What you should do ::
Can you extend the article on Myanmar's oil reserves from where it stops, after the line quoting Peter Cockroft?

Selection ::
‘Romantic North’ reserves vital to domestic energy supply

Oil consumption in Myanmar is likely to double by 2025, meaning that new discoveries are essential to meet energy demand for the future without relying too heavily on imports. But some fear the dream of finding large proven reserves may not be realised.

The likelihood of finding commercially viable reserves in recently awarded onshore and offshore blocks was a major topic of debate at the 2nd Myanmar Oil and Gas Conference in Yangon on May 19. Many participants voiced fears that finding proven reserves may turn out to be more difficult than anticipated.

“How big is the potential onshore? There is romantic, big potential in the North. Geologists get emotional about these big structures,” said Peter Cockroft, adviser to Pacific Hunt Energy, which won two onshore blocks in the 2013 bidding round.

Supplied material ::
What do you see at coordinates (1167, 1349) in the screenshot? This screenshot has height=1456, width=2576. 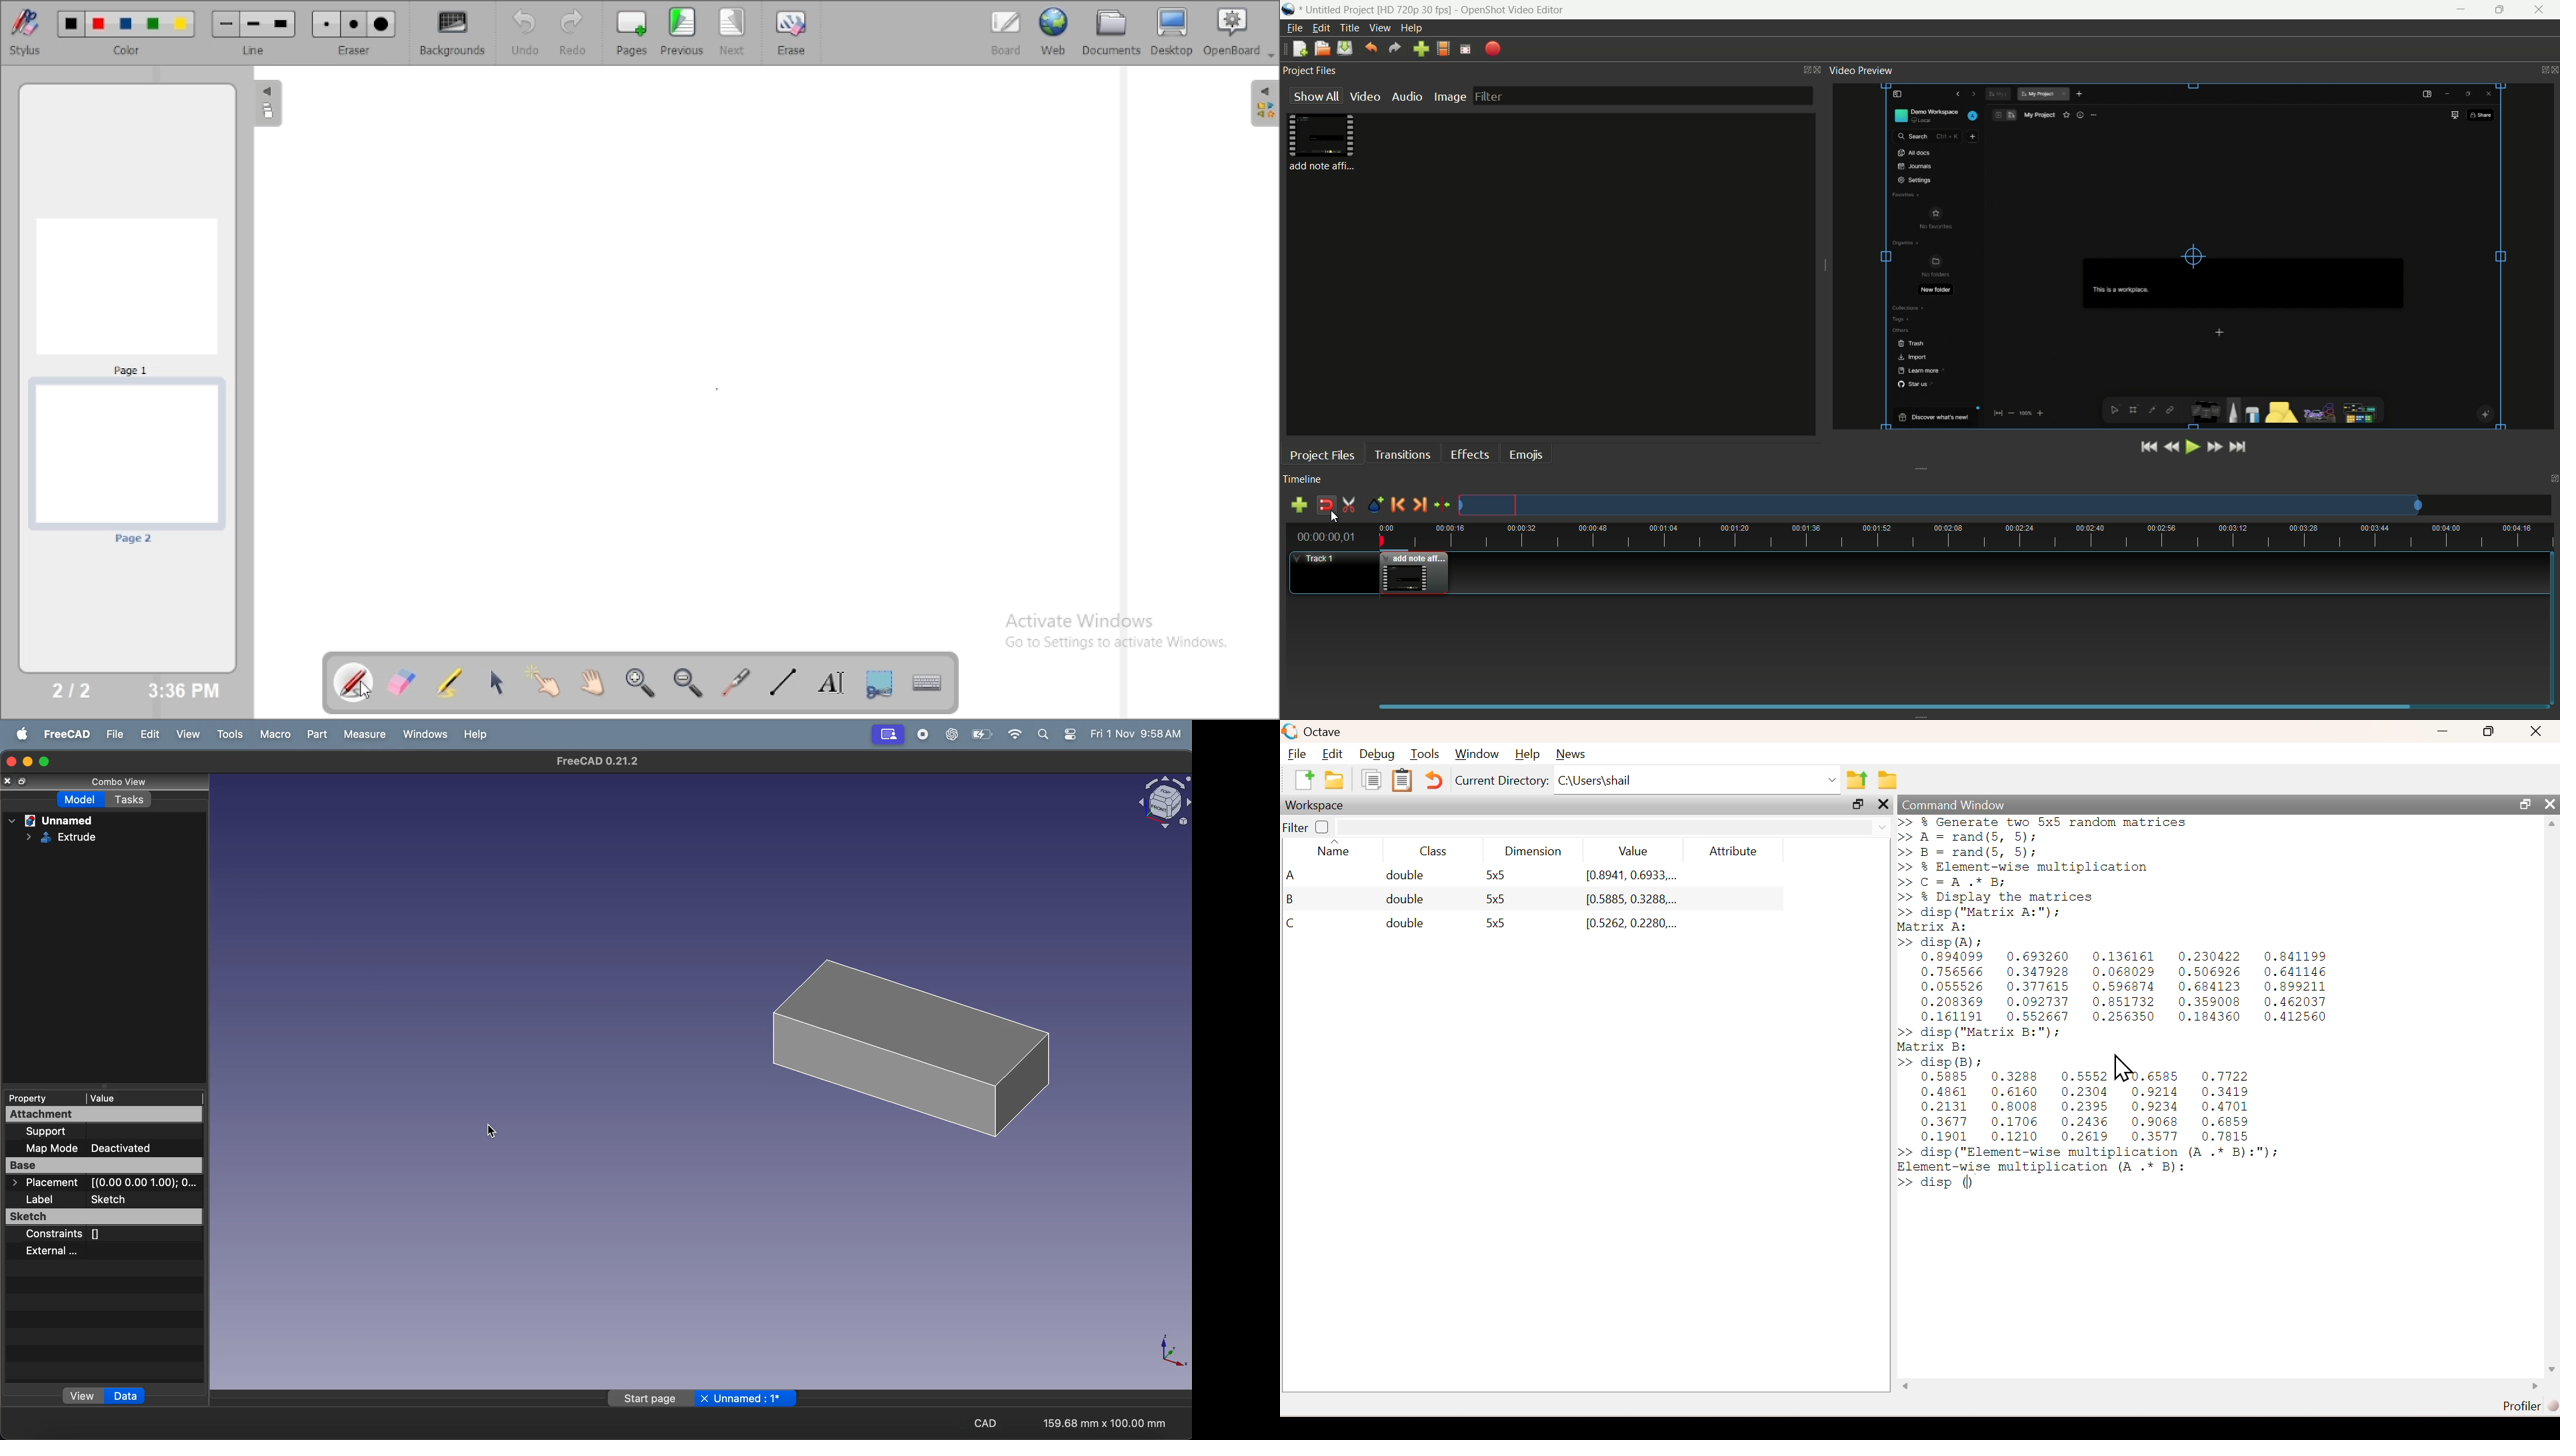 I see `axis` at bounding box center [1167, 1349]. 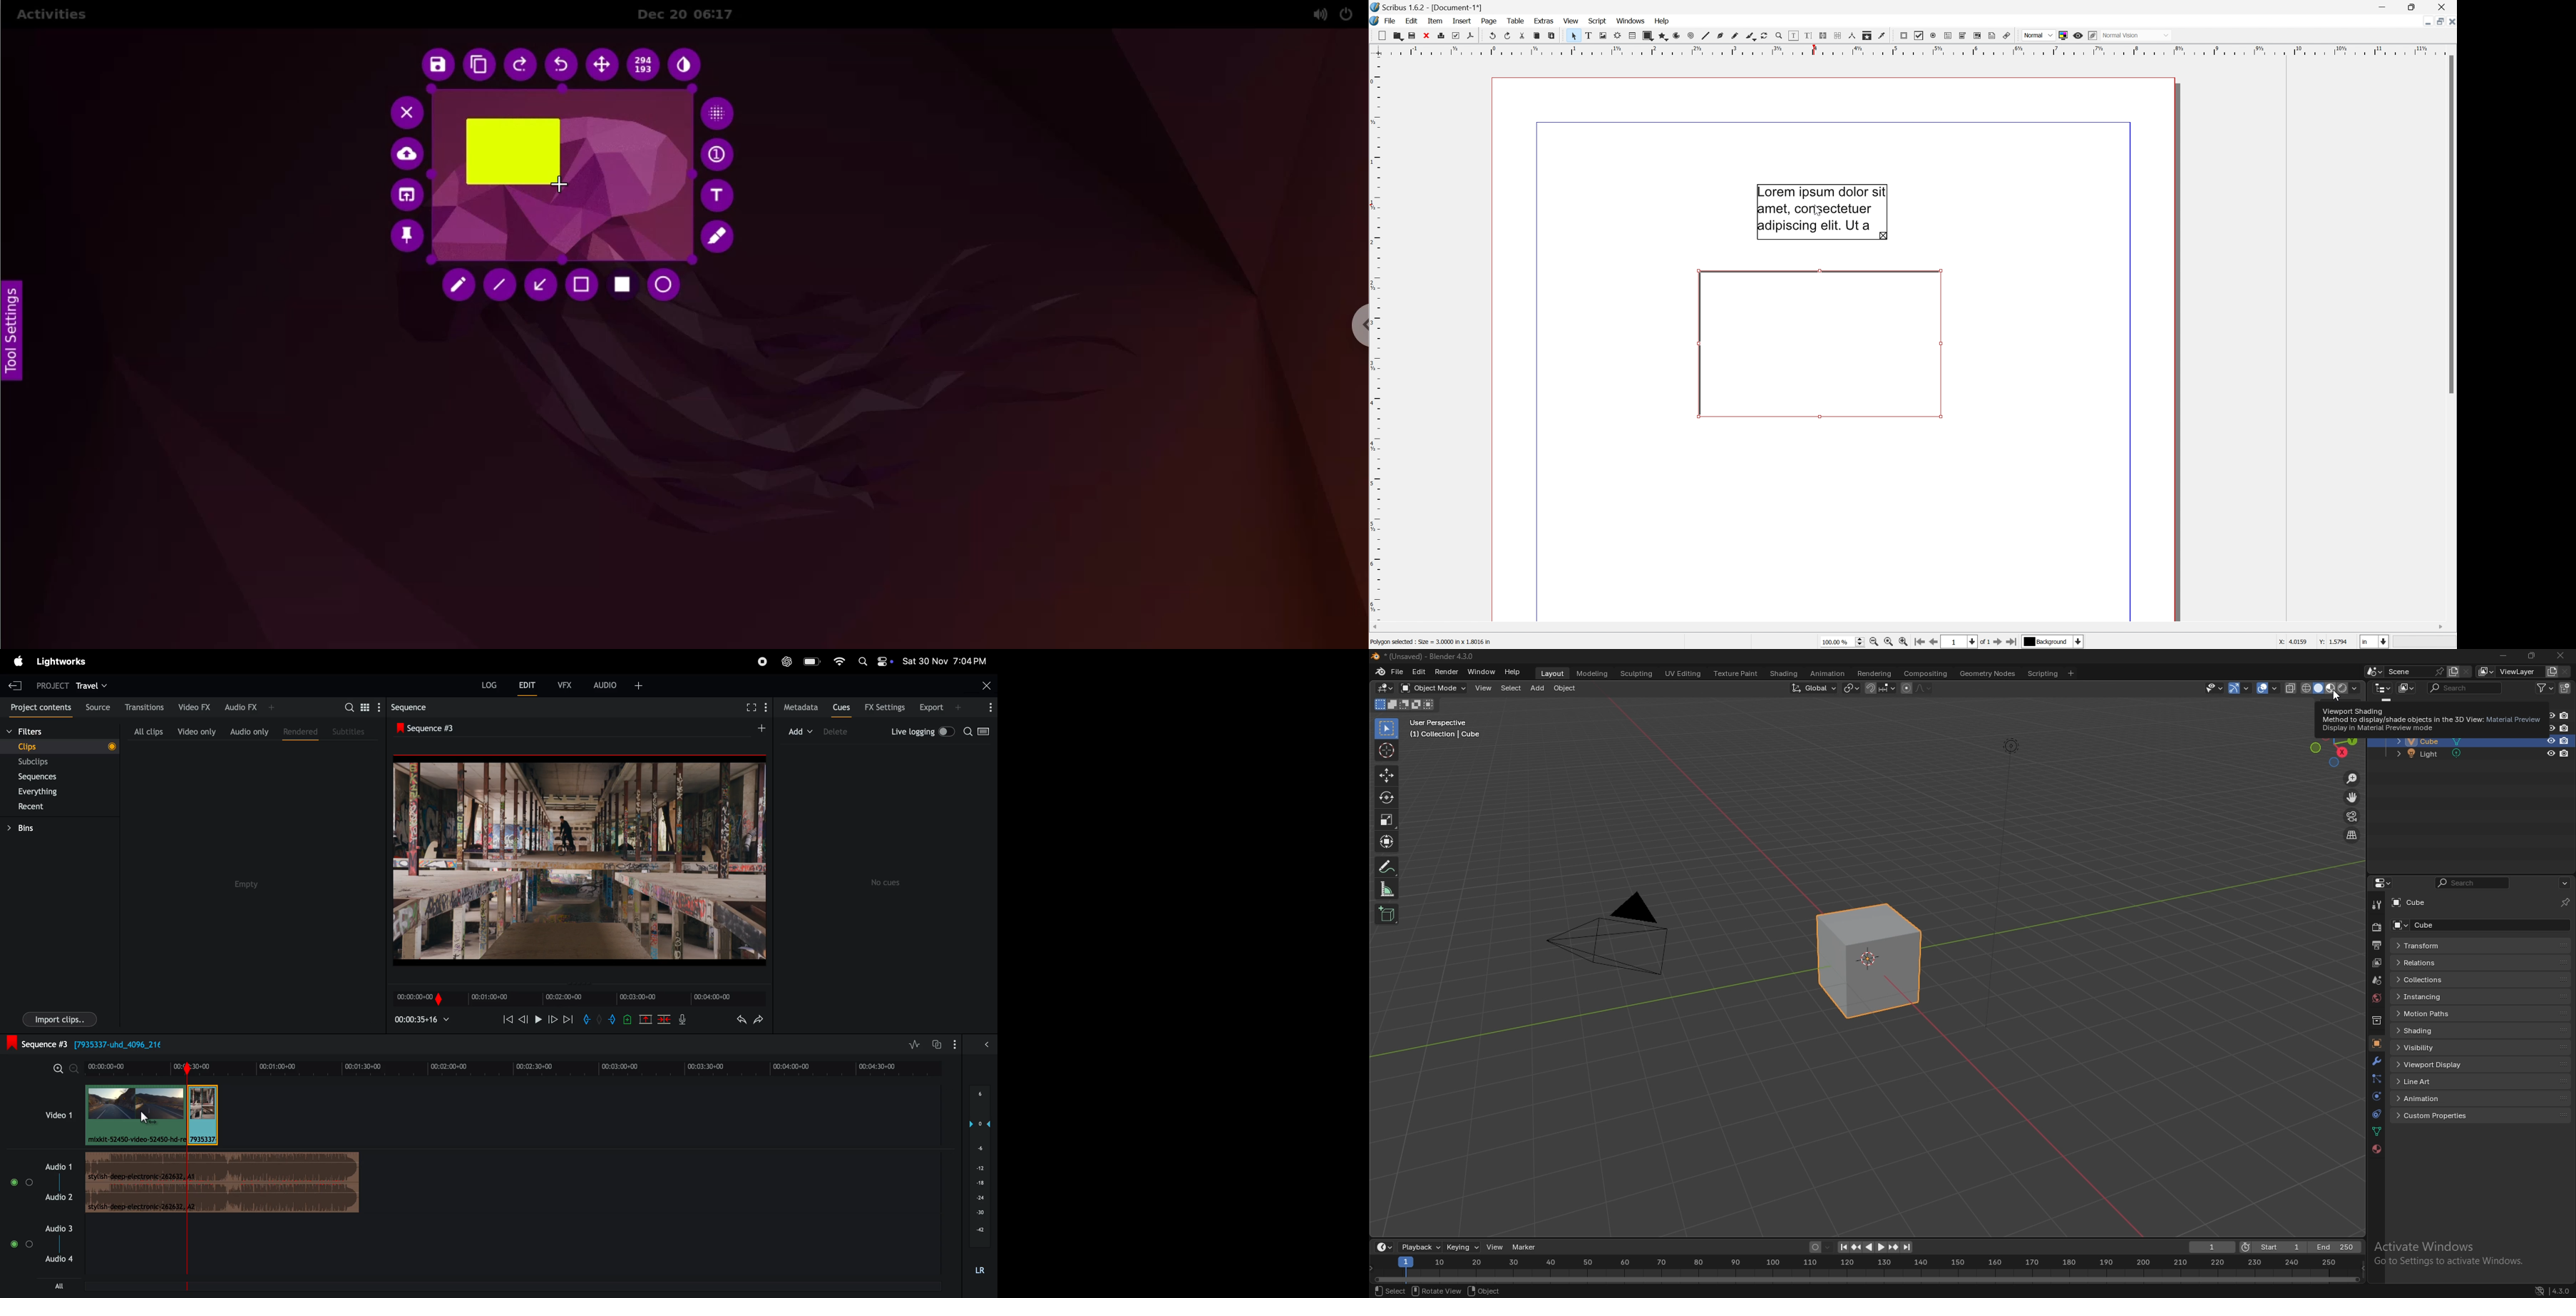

Answer to the problem ::
Offshore, expectations are pinned on the deepwater blocks, where no reserves have yet been proven. “It is these deepwater blocks that will play a key role in Myanmar’s energy future,” said U Than Tun, director for offshore at Myanma Oil and Gas Enterprise (MOGE).

It is as yet unclear whether exploration will produce vast or limited reserves. In response to a question on his level of optimism about the exploration phase, U Than Tun said that according to MOGE’s geologists, the probability of success is between 20 percent and 50pc.

Since 2011, 25 onshore blocks and 20 offshore blocks have been awarded to international companies through joint ventures with local partners. However, seismic acquisition activities, site surveys and exploration drilling can take up to 10 years. Production is unlikely to begin at any of the recently awarded blocks until 2028, according to senior geologists.

In the meantime, Myanmar’s energy consumption of 42,000 barrels (bbl) per day of oil is likely to double by 2025, according to Daw Wah Wah Thaung, executive engineer at MOGE. “With the current production capacity, increasing oil consumption could only be covered by importing more refined petroleum products,” she said.

Total current production is 55 million cubic feet per day of natural gas from the onshore fields and 7000 barrels of condensate, and around 2 billion cubic feet per day of natural gas from the offshore fields. At present, Myanmar’s supply of natural gas can only meet 50pc of demand, added Daw Wah Wah Thaung.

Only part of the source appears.